Both Thorpe and Iriarte were guys Bannister and others felt they could get more out of than their present value, and that seems like how a club should leverage such resources. Seeing Alec Hansen and Jonathan Stiever’s value wither on the vine due to injury and other issues, or the fits and starts of the Tigers arm-centric rebuild obviously gives us pause. But at the same time the Sox do not have much of a track record of paying top of market for pitching, so developing a healthy amount of their own is the only alternative.
What is the vibe like at the ballpark? On TV at least, it seems like when the team wins the fans are really getting into it--at least more so than I would have expected given this team's start.
-- Mark S.
Josh: Opening Weekend was better attended than I expected (79,074 fans for the three games), and all three games were a gut punch as the Sox lost by one run in each of them. Leaving the stadium, the vibe felt like "Maybe a bounce here or two or better pitching from the bullpen and the Sox could have won this series." Bad weather made the two games against Atlanta not enjoyable and an excellent reason to watch from home. Then, the Cincinnati series flipped the table. It was a "What the hell are we watching here? This is not Major League Baseball." vibe. There wasn't enough beer to make that weekend enjoyable, and it felt like a waste of time.
But the vibes have improved since the Tampa Bay series, a series sweep that no one saw coming. There's less heckling of White Sox players making awful plays (I'm guilty of this) and way more high-fives. Fewer fights in left field bleachers, more people trying to start the wave, and more congregating in the center field concourse. There's no sense of entering a funeral parlor, which was the case in 2022 and 2023. Those teams were expecting or hoping to win, and you just left the ballpark depressed and angry.
Now, I take my time getting to the stadium because there's no rush when expectations are embarrassingly low.
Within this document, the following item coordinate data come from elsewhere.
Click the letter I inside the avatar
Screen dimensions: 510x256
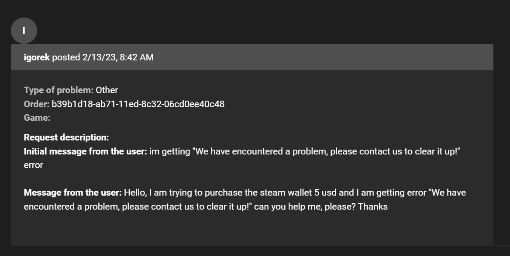tap(24, 31)
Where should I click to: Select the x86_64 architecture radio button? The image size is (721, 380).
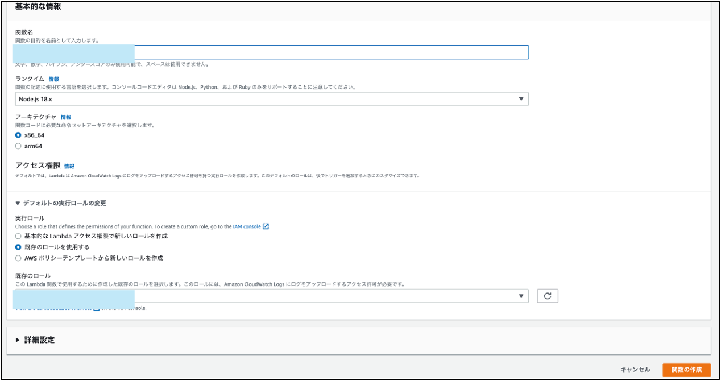coord(18,135)
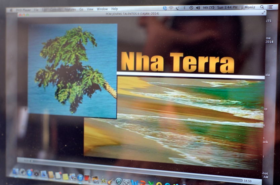Open the Go menu
Image resolution: width=280 pixels, height=185 pixels.
click(x=81, y=9)
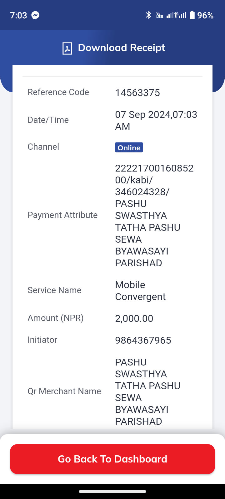The image size is (225, 499).
Task: Tap the battery icon in status bar
Action: pos(192,15)
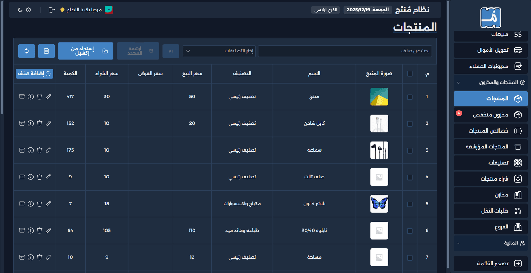
Task: Click the refresh icon button in toolbar
Action: 27,51
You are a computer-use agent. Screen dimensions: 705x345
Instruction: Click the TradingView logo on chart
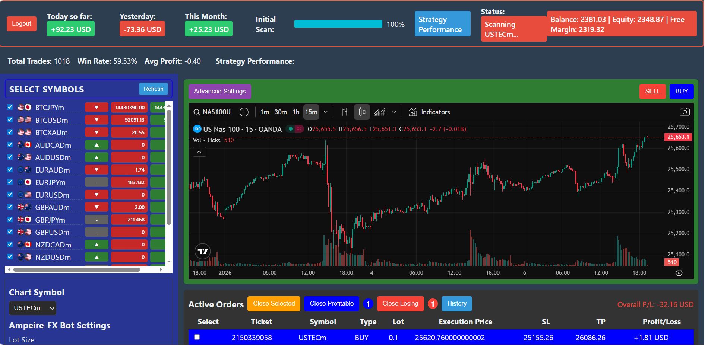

I'm just there to hang out with my friends and other White Sox fans in Section 108, where the contingent of Full Season Ticket Holders has grown. Our friends (Beefloaf, Chorizy, MySoxSummer) have cultivated what I compare to your local dive bar. You visit enough times and recognize the same faces. After a few more visits, then you remember people's names. A month later, and you're debating which Chicago strip club Tommy Pham is most likely to get stabbed at (Polekatz was the winner). It's loud and boisterous with an awful viewing angle, but it's the most fun area to catch a White Sox game because of the people.
Sure, beer is cheaper at home, and John Schriffen's broadcasting has gotten better recently. To me, nothing beats watching baseball live, and to do so with White Sox fans who are just there to hang out with little to no expectations of the team has made it more enjoyable than expected. Misery loves company, and right now, the company has been good.